Oligodendrocyte dysfunction due to Chd8 mutation gives rise to behavioral deficits in mice

Atsuki Kawamura, Yuta Katayama, Masaaki Nishiyama, Hirotaka Shoji, Kota Tokuoka, Yoshifumi Ueta, Mariko Miyata, Tadashi Isa, Tsuyoshi Miyakawa, Akiko Hayashi-Takagi, Keiichi I. Nakayama

Research output: Contribution to journalArticlepeer-review

33 Citations (Scopus)


Mutations in the gene encoding the chromatin remodeler CHD8 are strongly associated with autism spectrum disorder (ASD). CHD8 haploinsufficiency also results in autistic phenotypes in humans and mice. Although myelination defects have been observed in individuals with ASD, whether oligodendrocyte dysfunction is responsible for autistic phenotypes has remained unknown. Here we show that reduced expression of CHD8 in oligodendrocytes gives rise to abnormal behavioral phenotypes in mice. CHD8 was found to regulate the expression of many myelination-related genes and to be required for oligodendrocyte maturation and myelination.

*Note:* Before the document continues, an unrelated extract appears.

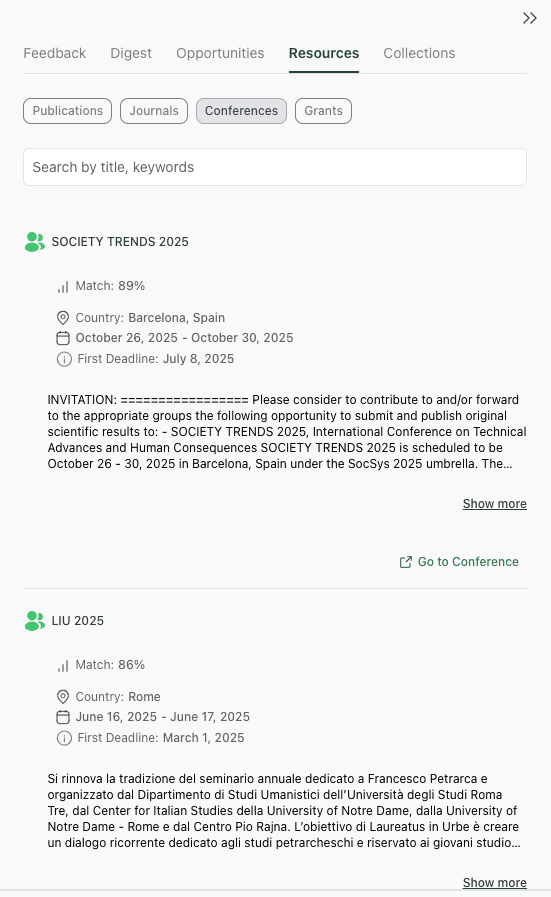Toggle the Publications filter chip

pos(68,111)
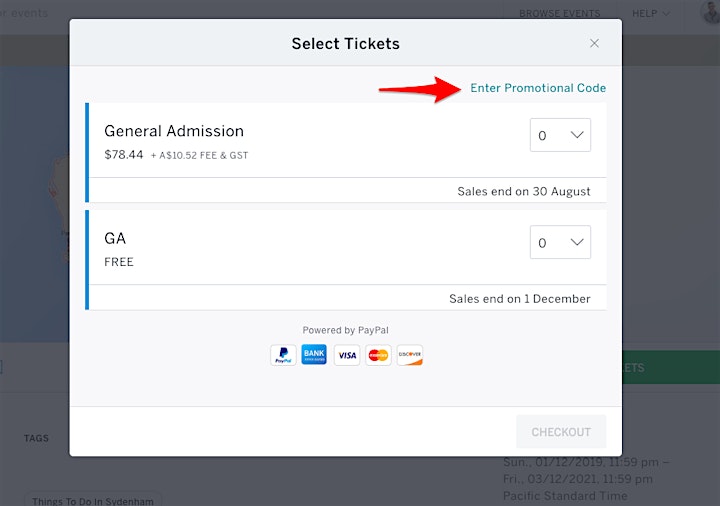Click the PayPal payment icon
The width and height of the screenshot is (720, 506).
pyautogui.click(x=283, y=355)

Ablation of Chd8 specifically in oligodendrocytes of mice impaired myelination, slowed action potential propagation and resulted in behavioral deficits including increased social interaction and anxiety-like behavior, with similar effects being apparent in Chd8 heterozygous mutant mice. Our results thus indicate that CHD8 is essential for myelination and that dysfunction of oligodendrocytes as a result of CHD8 haploinsufficiency gives rise to several neuropsychiatric phenotypes.

Original languageEnglish
Pages (from-to)1274-1291
Number of pages18
JournalHuman molecular genetics
Issue number8
Publication statusPublished - May 28 2020

All Science Journal Classification (ASJC) codes

  • Molecular Biology
  • Genetics
  • Genetics(clinical)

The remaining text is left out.